Dicen que la confesión libera, así que seguiré confesando públicamente mis pecados y vicios... pero eso, curiosos lectores que honráis este espacio con vuestras miradas, será en otro post, otro día.

Debería haber una norma para hacerse el interesante, se me ocurre a bote pronto: "mostrar un poco, insinuar algo más y esconder la mayor parte"

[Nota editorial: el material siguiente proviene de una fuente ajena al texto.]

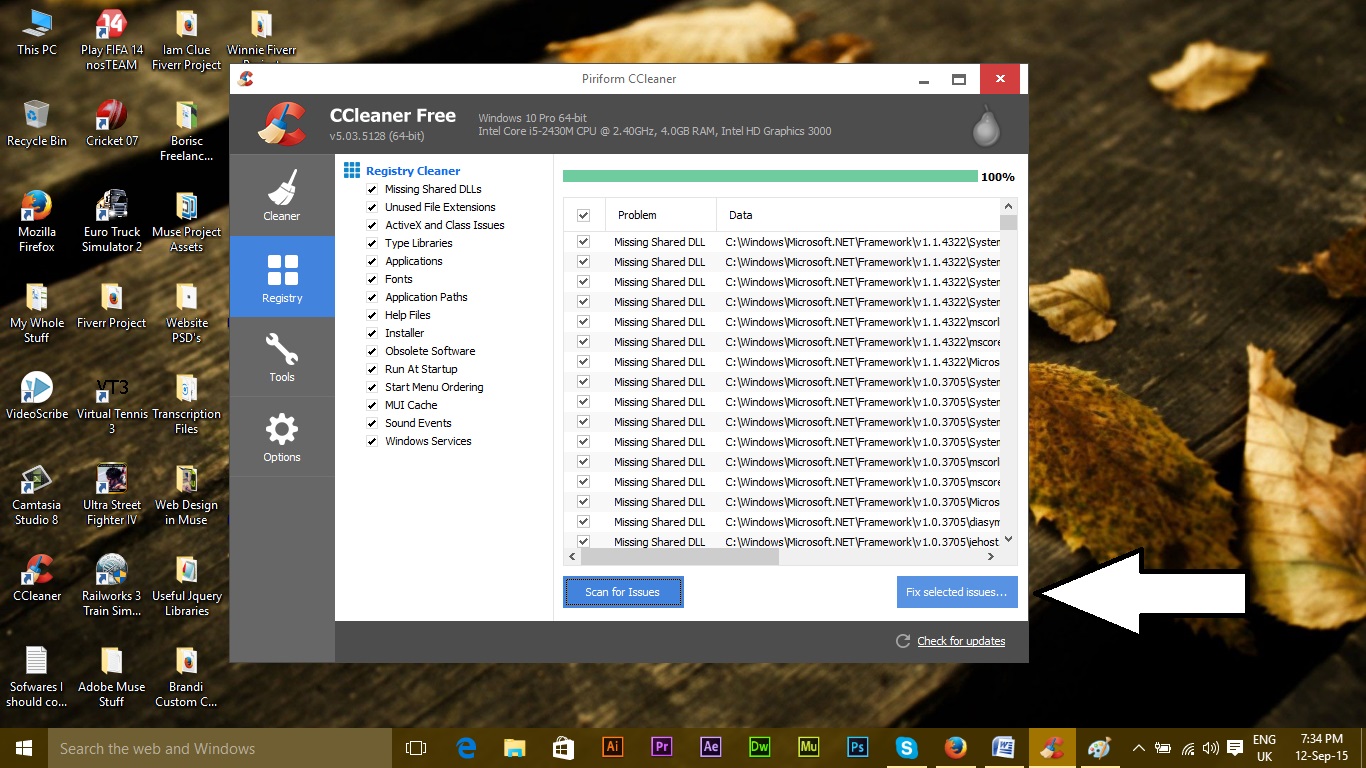Screen dimensions: 1366x768
Task: Open the Mozilla Firefox desktop shortcut
Action: tap(37, 222)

Y como el meme trata del libro que uno esté leyendo en este momento, aquí va la portada del que duerme conmigo desde hace unos días (la única ventaja que puedo encontrarle a dormir solo, al lado de un inmenso hueco vacío, frío ya y sin perspectivas de calentarse)

Tampoco quiero dar a entender que mi cama sea un trastero, pese a que acogerme a mí :). El único objeto que dejo, es el libro que estoy leyendo, me resulta más cómodo que utilizar la mesita de noche (suele estar llena de libros leídos recientemente y demasiado ocasionalmente para mi gusto, alguno por leer)

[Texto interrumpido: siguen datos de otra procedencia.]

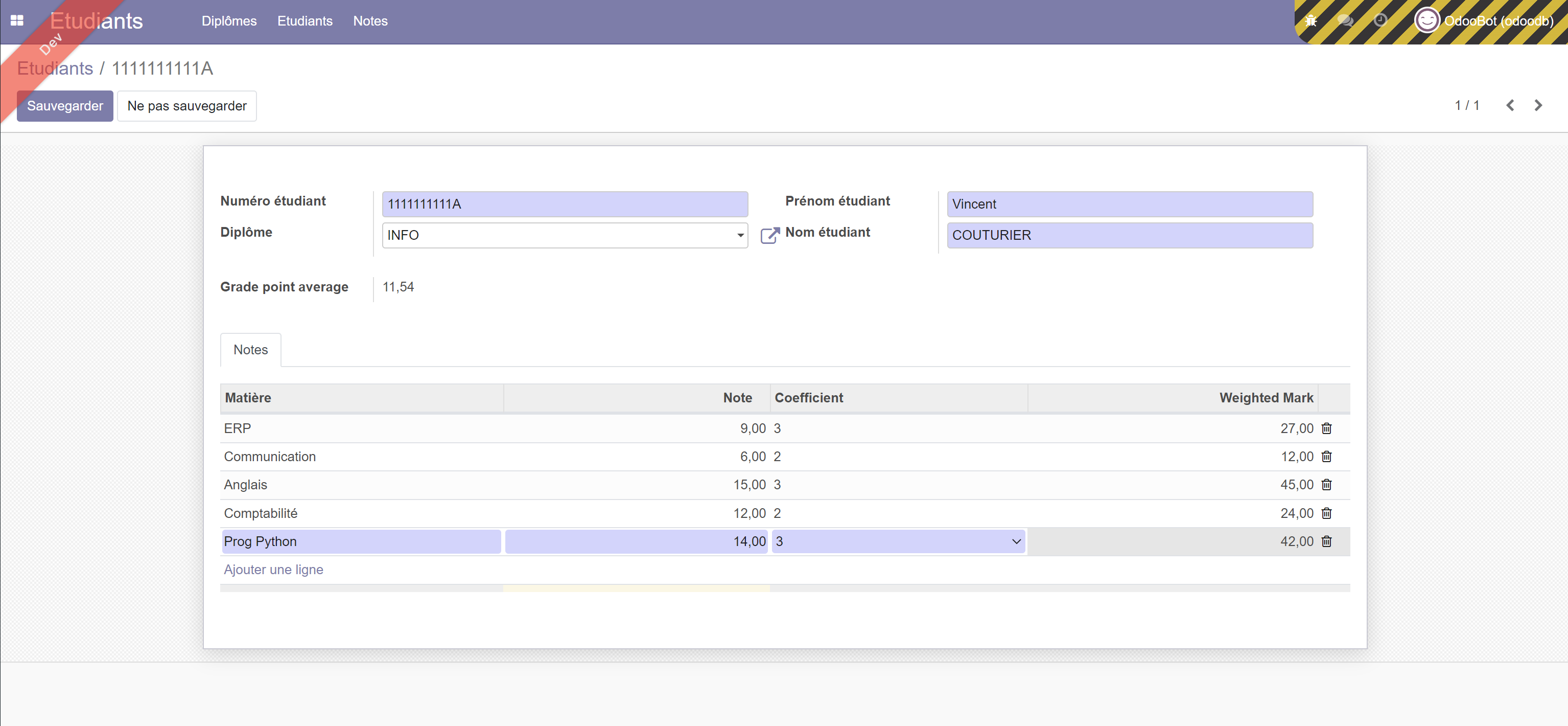This screenshot has height=726, width=1568.
Task: Remove the Anglais line using trash icon
Action: [x=1326, y=485]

Dejando las divagaciones a las que soy tan propenso. El libro se trata de "Malena es un nombre de tango", de Almudena Grandes.

Copiando el segundo párrafo de la página 193 (huy, he confundido los dígitos de la página, ¿será porque la 139 sólo tiene un diálogo bastante insulso?)

"Esa misma noche, Miguel se encontró con Porfirio en el bar de Antonio y le saludó, y su hermano le devolvió el saludo. Durante un par de semanas no intercambiaron otra cosa, hasta que una mañana de domingo, mientras mi tío hacía tiempo en la puerta del bazar, esperando a que llegara la furgoneta de los periódicos, una mujer salió llorando de la carnicería, con el rostro lívido y las piernas blandas, como si estuviera a punto de desplomarse, y antes de hacerlo, consiguió narrar entrecortadamente la horrible escena que venía de contemplar. Así se enteró Migue de que Porfirio se había triturado dos dedos en la máquina de picar carne, mientras despachaba ante un mostrador abarrotado de clientas para, expresión tan justa como siniestra, echarle una mano a su madre."

Esas pizcas de humor negro de la autora aderezan una prosa tan densa que se hace dulce al desgranarla contra el paladar.

Os lo recomiendo, aunque viniendo de alguien que encuentra interesante la composición del gel de afeitar, no sé si será un consejo "de peso".